And here we are... Please excuse the bad selfies to follow...

 I wanted to be flexible wearing this corset, so I didn't use too much boning. This way I end up having some wrinkles, but so be it.

 It is a bit better with the flossing, but surely nor perfect. Since this was my first flossing I used a rather simple flossing pattern, but the outcome is quite nice anyway. The colour of the silk is supposed to be the same as the lace.
Flossing takes ages!

 Pinning the lace into place. I found this lovely lace on ebay and purchased 10 metres straight away. You will be seeing more of this...

Attaching the lace was very time-consuming as well. The silk kept tearing apart and since I wanted the stiches to be invisible on the front side I had to do many stitches on nearly every knot on the lace...

First side finished!!!
I am so proud on my flossing!

A detail on the gusset flossing below.

My finished corset on my dress form....                            ....and on me. I have a waist!!!



 With bow...                                                                    ....or without?


The round binding on the bottom is giving a fanatsic shape and is absolutely comfortable! I also like the spoon busk shape very much, although it was a challenge to insert.

My new favorite corset!!

Freitag, 14. Februar 2014

1931 Evening Dress

The Challenge facts:
The Challenge: #3 Pink
Fabric: 3 metres poly satin, 2 metres chiffon
Pattern: 35A from Janet Arnolds "Patterns of Fashion 2"
Year: 1931-2
Notions: polyester threat, zipper
How historically accurate is it? The pattern is, the fabric somewhat, the zipper is not. Lets say 65%
Hours to complete: maybe about 30 hours
First worn: Not worn yet.
Total cost: proud to announce: 100% stash!





Donnerstag, 13. Februar 2014


My new dress is finished!!! Finally the pink fabric is gone from my stash and I am happy!!!!

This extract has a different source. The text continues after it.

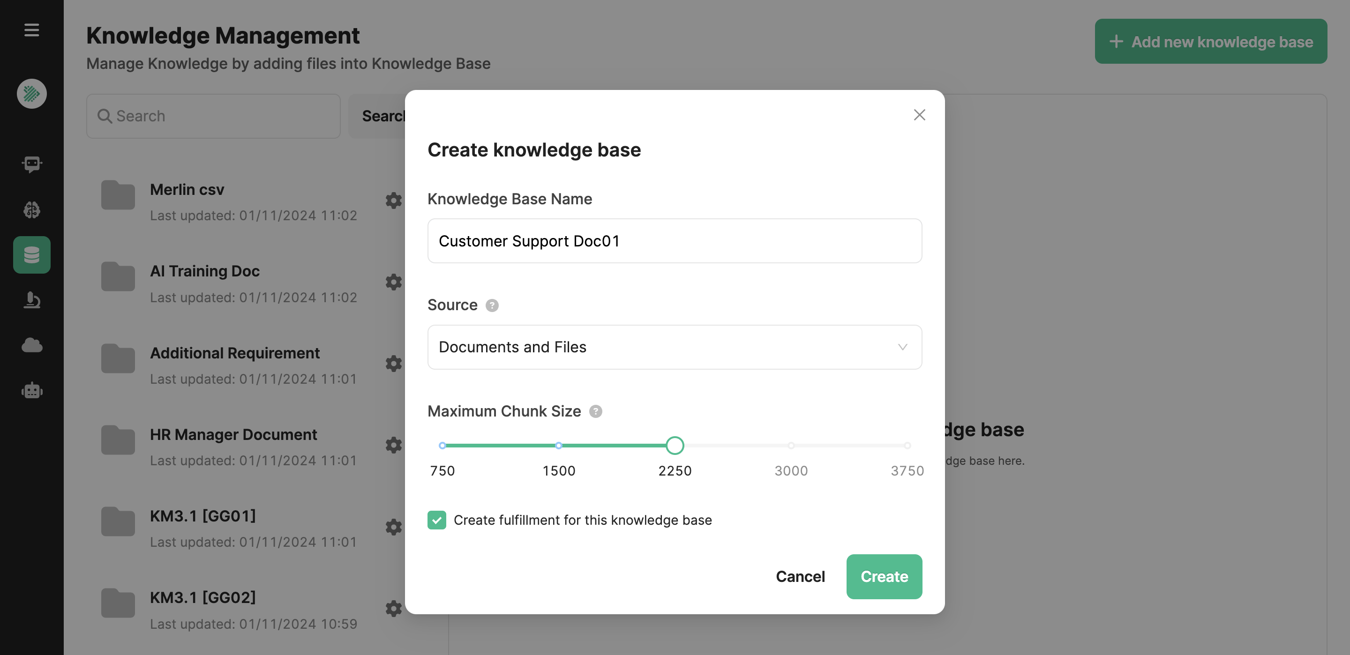Set chunk size slider to 750
The height and width of the screenshot is (655, 1350).
(x=442, y=445)
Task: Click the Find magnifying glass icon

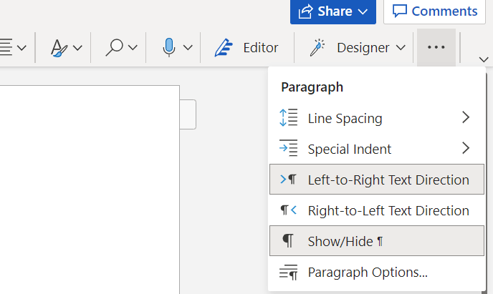Action: [x=114, y=48]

Working on this new dress I remembered where the chiffon in my stash came from (Sorry, no memories on the pink satin...). It happened to be a stola scarf (so basically a square piece of fabric) for a combination of a black skirt and a (yes, really:-)) PINK corset I made in 2004.

10 years ago!

I am afraid this garment didn't survive to be shown to you the way I originally made it. First there was no digital photography in my family at that time and second I altered it slightly.

This is what is left.
The joining seam in the middle of the skirt originally hold a pink piping to match the corset, but nowadays I am using the skirt for concerts where black is required from head to toe...
And my very first corset ever! Containing plastic boning, no busk-opening and probably every mistake one can make on their first corset. It was intended to be the 1880s corset from Norah Waughs "Corsets and Crinolines". The fabrics used were heavy black satin for the skirt and pink silk brocade. I can't remember to have bought a more expensive piece of fabric ever since...


Now, back to the PINK challenge of the Historical Sew Fortnightly.
I have been very busy to finish the 1931 evening dress from Janet Arnolds "Patterns of Fashion 2".

This is what I did:

Frill making. 
I used every scrap of leftover fabric I could find. Then I joined all circles together and hemmed them. Both colours separately, of course.

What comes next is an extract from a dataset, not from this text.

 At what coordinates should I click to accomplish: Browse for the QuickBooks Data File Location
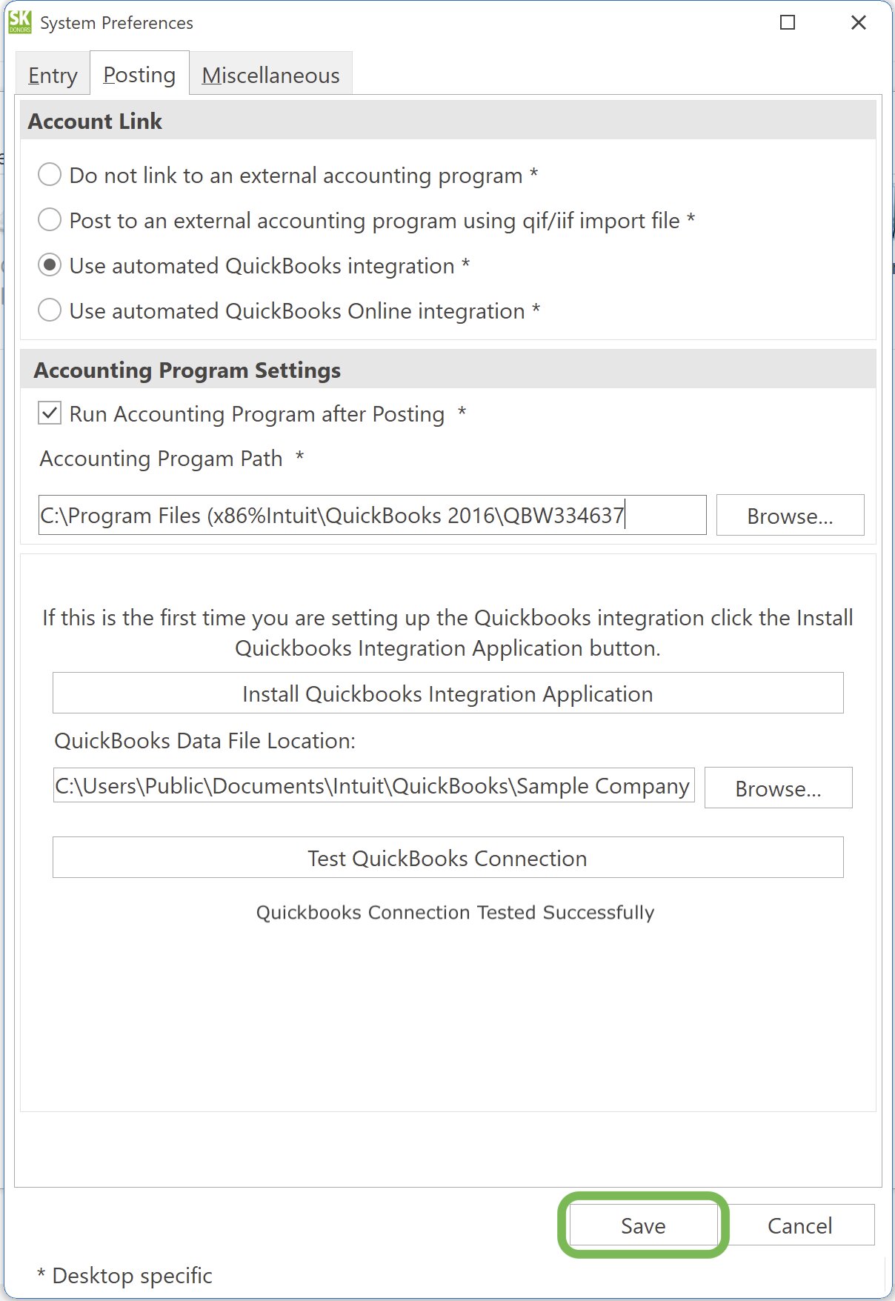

Starting in the middle of the triangle front panel I placed the frills into place and stitched it.

Any ideas on what to do with the leftover inner circles???

The first chiffon frill.....

...and the finished frill-front-piece of the dress.

The next step was to hem the skirt. For this I used the "rolled hem" foot on my sewing machine.  As I didn't want to buy anything new for the dress I took the only (tiny) roll of pink threat I had. This is the amount of threat left on the roll after hemming the skirt. Phew...

Inside look of the dress, front and back view.


Dress Mess on the floor

Detail view of the inside of the frill piece

Now I said, that the dress is finished and that is true. But unfortunately every picture I took 10 minutes ago appeared to be rather red than pink. Therefore I will take more pictures in daylight tomorrow and then make the final post on this challenge.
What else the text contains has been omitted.